Kristin got to work wiping away coal dust and moss from the walls. One by one, all four paintings were revealed. Each had the same three guys. In the first, the shabby, bearded man was at a desk, bent over a scroll filled with futhark letters. The other two guys floated in the air, facing each other angrily, like figures in a dream. The older one was leaning on his cane and the hatless guy looked young, handsome, and angry. “Jules and Gaston Verne!” Alex said. “It’s got to be them! But who’s the dude in the center?”
“That would be Arne Saknussemm,” Kristin said.
“You said that name before,” Max said.
“He was in Journey to the Center of the Earth,” Alex said. “The fictional scholar who left all the Icelandic runes for Liedenbrock.”

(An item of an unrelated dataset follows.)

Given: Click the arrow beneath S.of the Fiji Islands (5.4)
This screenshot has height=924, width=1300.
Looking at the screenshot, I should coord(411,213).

“He was not fictional,” Kristin said softly. “He was a brilliant man, a sage like Nostradamus or Rasputin—and like them, he had some unorthodox ideas. He was the one who believed the continents floated above one connected sea. Gaston revered Saknussemm. He convinced Jules to meet him in Reykjavík. This second painting represents this meeting, where they are agreeing to penetrate the Earth! They believed they would release the healing serum into the water supply and let it spread like an elixir of life throughout the world!”